Он нагнал Анну и управляющего на опушке леса за поворотом от усадьбы и ахнул. Сани перевернулись, накрыв собой и седока, и кучера. Подъехав ближе, Никита спешился и кинулся им помогать. Анна стонала – ей сильно придавило ногу, а Модестович со странной улыбкой сидел рядом в сугробе – по снегу от саней тянулся след, видно, ему удалось изловчиться и выбраться первым, и он еще какое-то время полз, не в силах подняться.
– Как вы, Карл Модестович? – крикнул ему Никита, первым делом подбегая к Анне на выручку.
– Я-то ничего, ты Анне помоги, не повредилась ли? – охая, ответил тот.
– Никита… Слава Богу! Откуда ты? Как узнал? – прошептала Анна.
– Сердце почуяло, вот следом и поехал. Что ж ты натворил, Модестович?!
– И сам не пойму? Меня вдруг как-то тряхнуло сильно. И сани разом – кувырком!
– Никита, – попросила Анна, – ты с нами не возись, скачи. Скачи дальше, останови дуэль. Мы здесь сами справимся.
– Вот еще, – оборвал ее Никита, помогая выбраться из-под саней. – Сейчас вот Модестовича встряхну, сани подниму, лошадь перепряжем, и все вместе поедем.
– Что ж ты не понимаешь?! Корф с Репниным стреляются.
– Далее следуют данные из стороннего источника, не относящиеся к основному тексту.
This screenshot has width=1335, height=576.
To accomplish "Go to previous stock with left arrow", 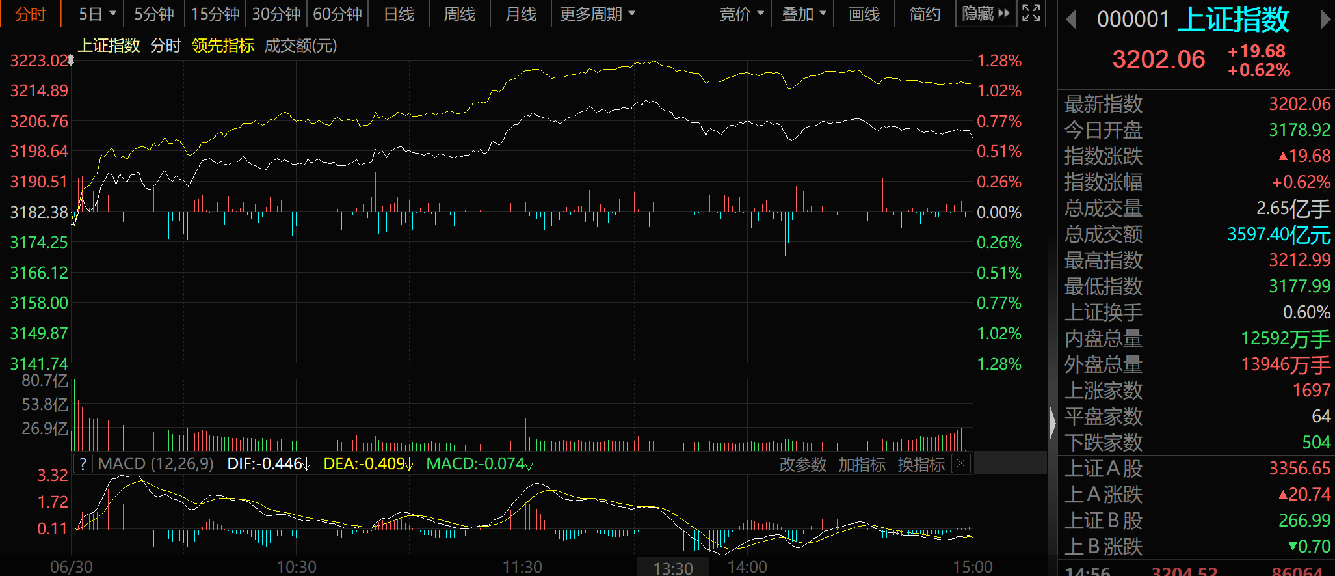I will coord(1072,20).
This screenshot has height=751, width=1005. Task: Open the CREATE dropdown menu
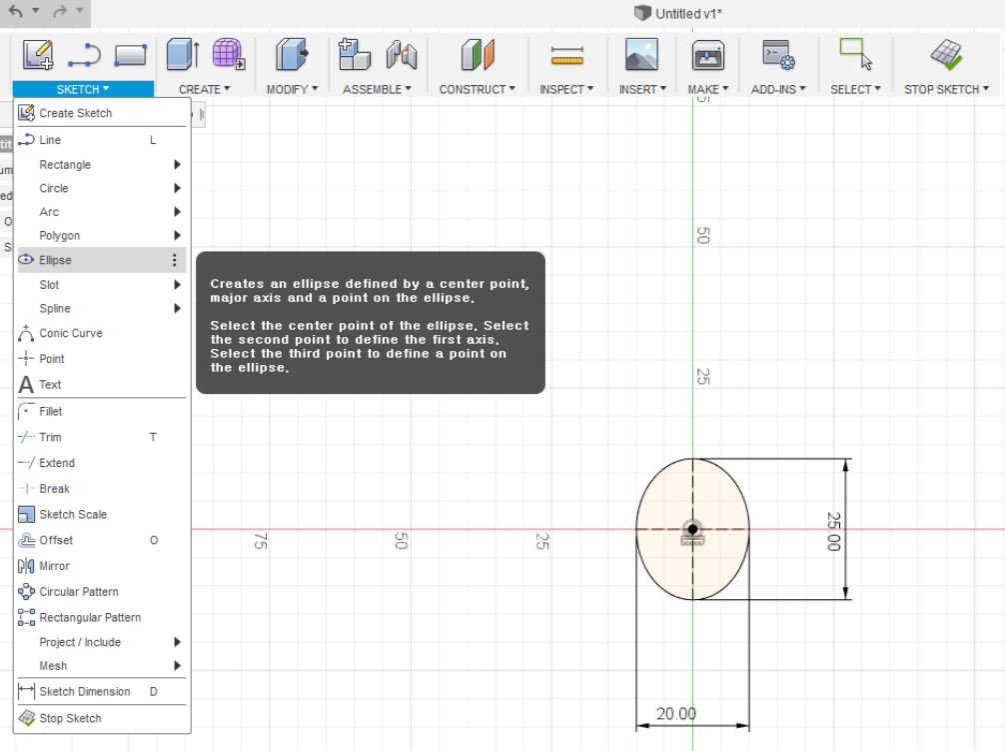coord(204,89)
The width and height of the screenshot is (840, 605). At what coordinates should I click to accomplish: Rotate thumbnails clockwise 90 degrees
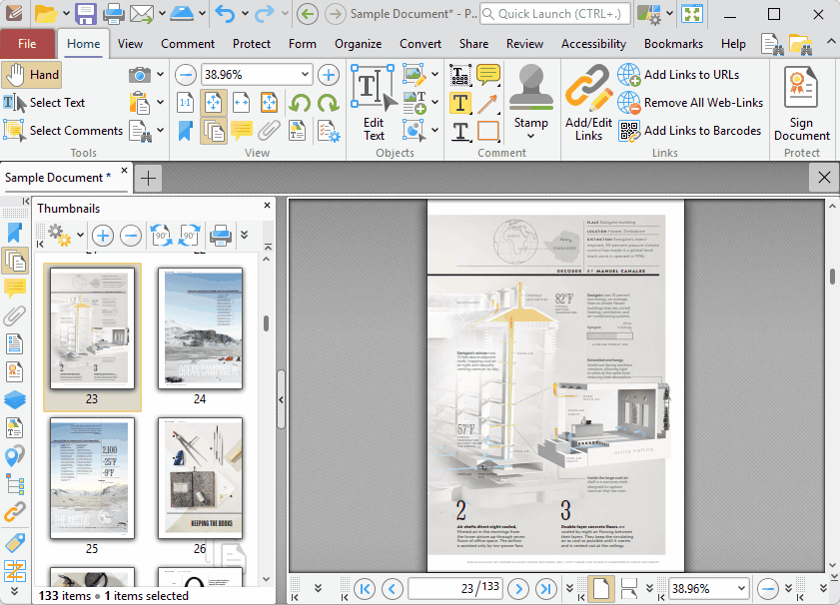189,236
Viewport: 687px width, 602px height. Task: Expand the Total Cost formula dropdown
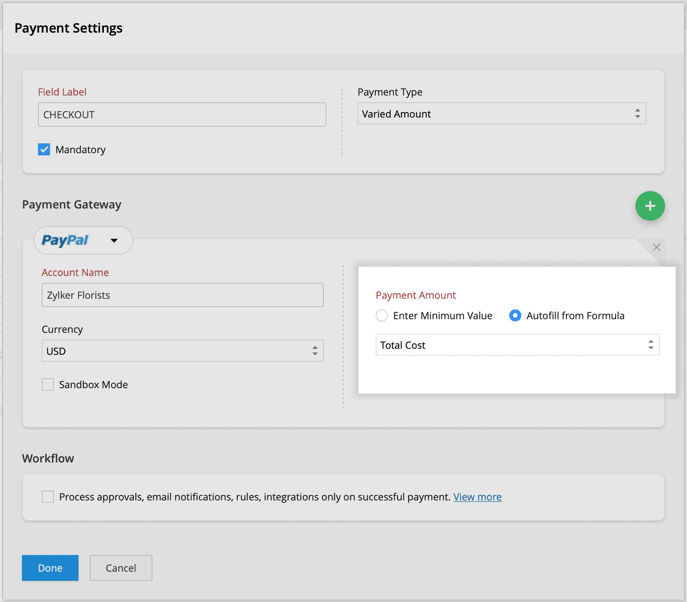coord(517,345)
Ведь убьют друг друга!
– Тебе к доктору надо! Посмотри, хромаешь ведь!
– И никто мне не нужен! – с отчаяньем в голосе закричала Анна.
– Да скачи же ты, Никита, я сам лошадь перепрягу, – сказал управляющий, благодарно кивая конюху за помощь – Никита его с легкостью из сугроба поднял, отряхнул да рядом с санями поставил.
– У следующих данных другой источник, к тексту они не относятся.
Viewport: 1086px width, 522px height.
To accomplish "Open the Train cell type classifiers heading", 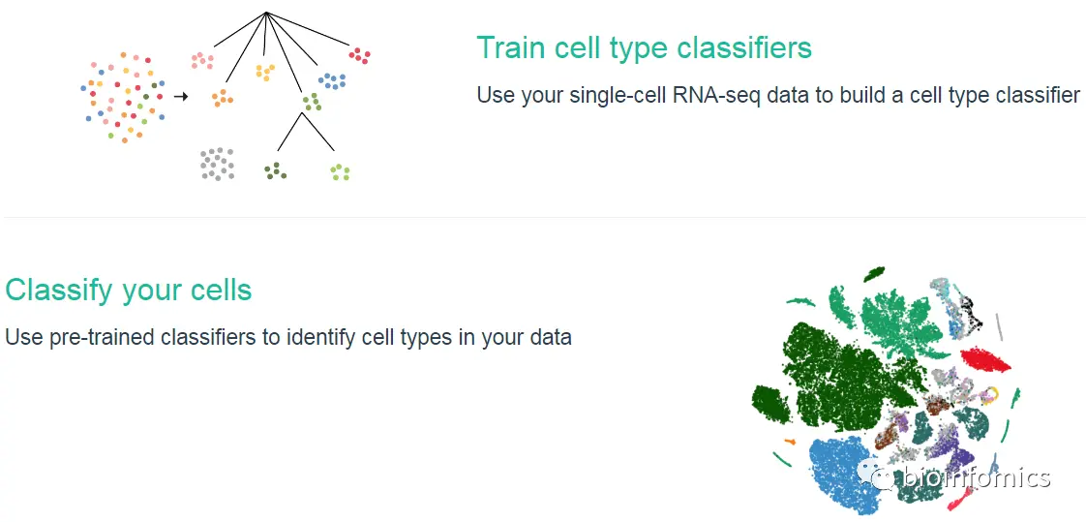I will click(x=644, y=48).
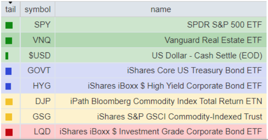Click the yellow tail swatch beside GSG
Screen dimensions: 268x140
9,117
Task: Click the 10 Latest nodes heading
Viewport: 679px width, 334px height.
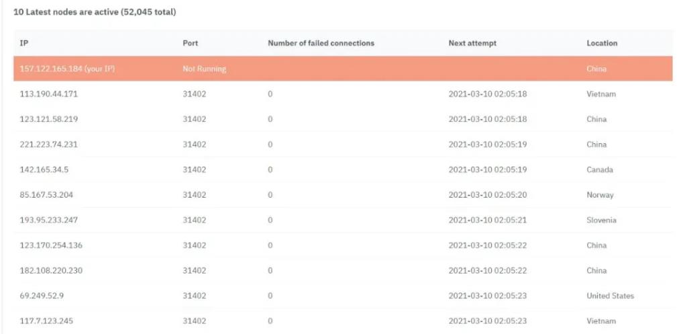Action: tap(95, 12)
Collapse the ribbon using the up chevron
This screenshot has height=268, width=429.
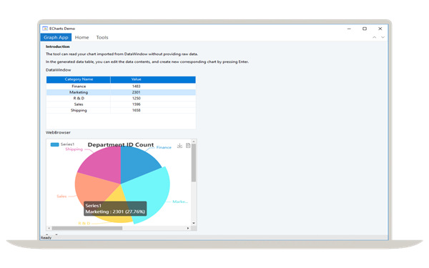point(374,37)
– Никита, Никита, – взмолилась Анна, – промедление смерти подобно!
– Ты мне латынью не щеголяй, тебя лечить надо, – Никита мягко отодвинул Анну от лошади – лошадка норовистая, от бега разогрелась, как бы не задела копытом случайно.
– Глянь-ка! – воскликнул Модестович. – Никак подрезано?!
– И в самом деле, – вздрогнул Никита, присмотревшись к подпруге. – Подрезано, но не до конца. Чтобы вроде не сразу лопнуло.
– Кто бы это мог сделать? – опечалился добрый Модестович.
– А вот это я, кажется, знаю. Ох, погоди, Полька! Вот вернемся, не сносить тебе головы! – погрозил куда-то в сторону Никита.
– Что же теперь делать-то? – Анна с надеждой смотрела на Никиту.
– Ехать тебе надо, Анна, самой ехать.
– Да какой же из меня ездок? – растерялась она.
– Хочешь быть сестрой милосердия – полезай в седло, а я подсажу. Езжай к своим князьям да баронам – спасай их! – Никита подставил Анне ладони лопаткой, и она несмело наступила на них ботинком.
Никита легко подбросил ее вверх и боком усадил в седло.
– Не дамское, конечно, лука короткая, держаться тебе не за что будет, – посетовал Никита. – Но ты спину ровнее держи, да уздцы из рук не выпускай. Бог даст – доедешь!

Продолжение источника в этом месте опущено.